Seguindo a mesma lógica “universalista democrática” seria provavelmente necessário boicotar as bienais europeias e as mostras equivalentes nos EUA na medida em que se invocam razões político-culturais ou o “colaboracionismo implícito” de artistas que se recusam a denunciar explicitamente, pontualmente os males e mesmo os crimes políticos dos seus respectivos estados. Crimes como, por exemplo, invasões, guerras, genocídio, embargos comerciais, apropriação de recursos, censura implícita ou explícita, criminalização de estados e imposição unilateral de sanções várias contra estados e povos inteiros, etc.
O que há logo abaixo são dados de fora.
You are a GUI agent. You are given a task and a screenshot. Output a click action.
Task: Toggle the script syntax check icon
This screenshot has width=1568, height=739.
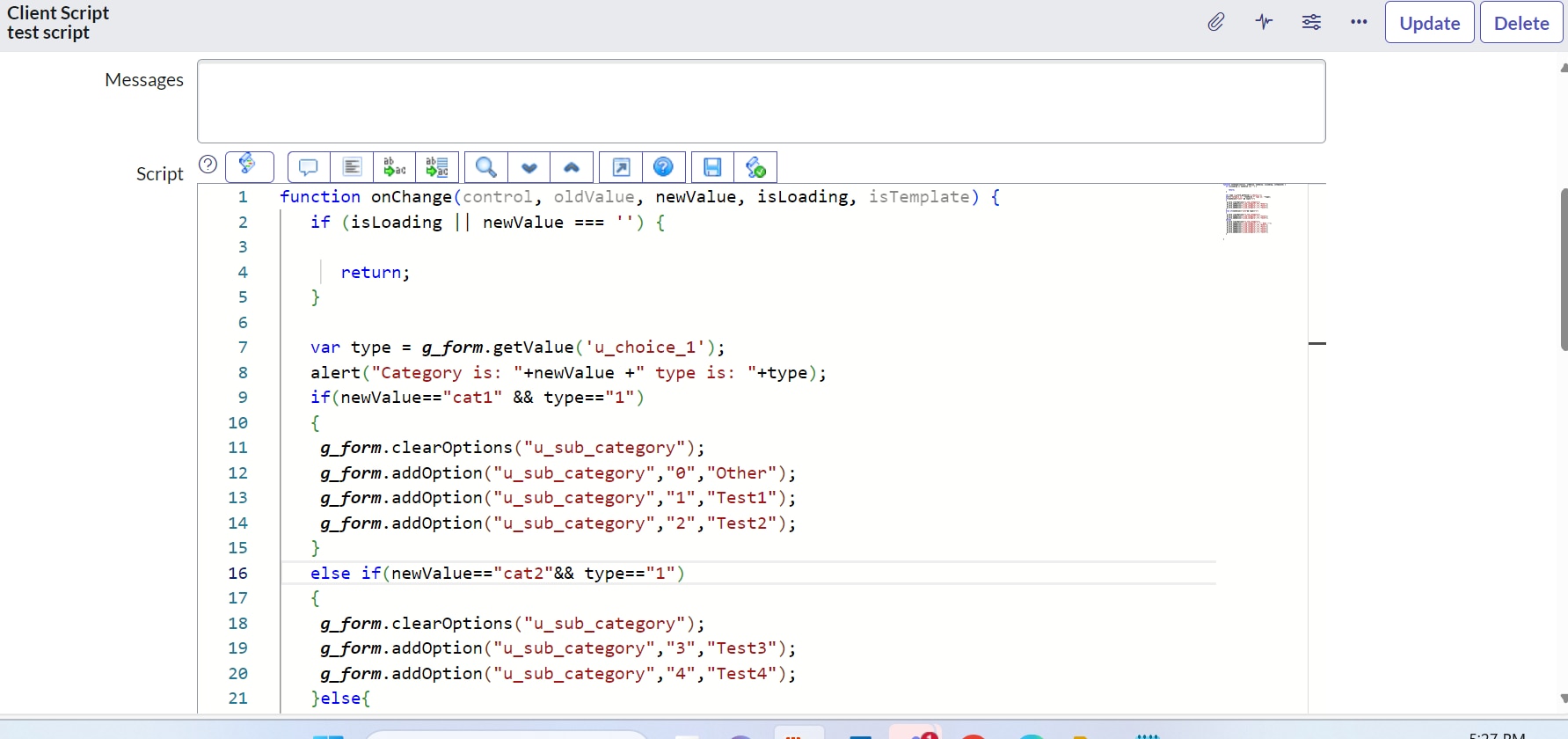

Promover a democracia alhures e ao mesmo tempo, como assistimos nos dias de hoje, solapar o que resta de vida democrática nos países “paradigmáticos” da democracia liberal, EUA, França, Inglaterra, entre outros, talvez não seja a melhor estratégia de convencimento daqueles que aparentemente precisam ser convencidos. Julian Assange certamente nos teria algo a dizer a respeito da liberdade de informação e das ações à revelia das leis dos dirigentes políticos das democracias se pudéssemos consultá-lo.
Os exemplos recentes e não tão recentes de arbitrariedades que fazem do direito internacional mero palavrório destituído de sentido real abundam: o inflexível e interminável embargo “universal”, isto é, imposto universalmente e unilateralmente por um país, os EUA, contra Cuba, é um exemplo, entre outros, vários outros exemplos de ilegalidades e arbitrariedades exercidas em nome da democracia liberal e de seus “valores”. Arbitrariedades que não podem disfarçar, para quem quer ver a realidade como ela é, a lógica ou razão “inequívoca” do poder enquanto poder, isto é, da violência que para se exercer pode ao mesmo tempo invocar ideais nobres e ao final dispensar as próprias justificativas no desempenho do poder de fato.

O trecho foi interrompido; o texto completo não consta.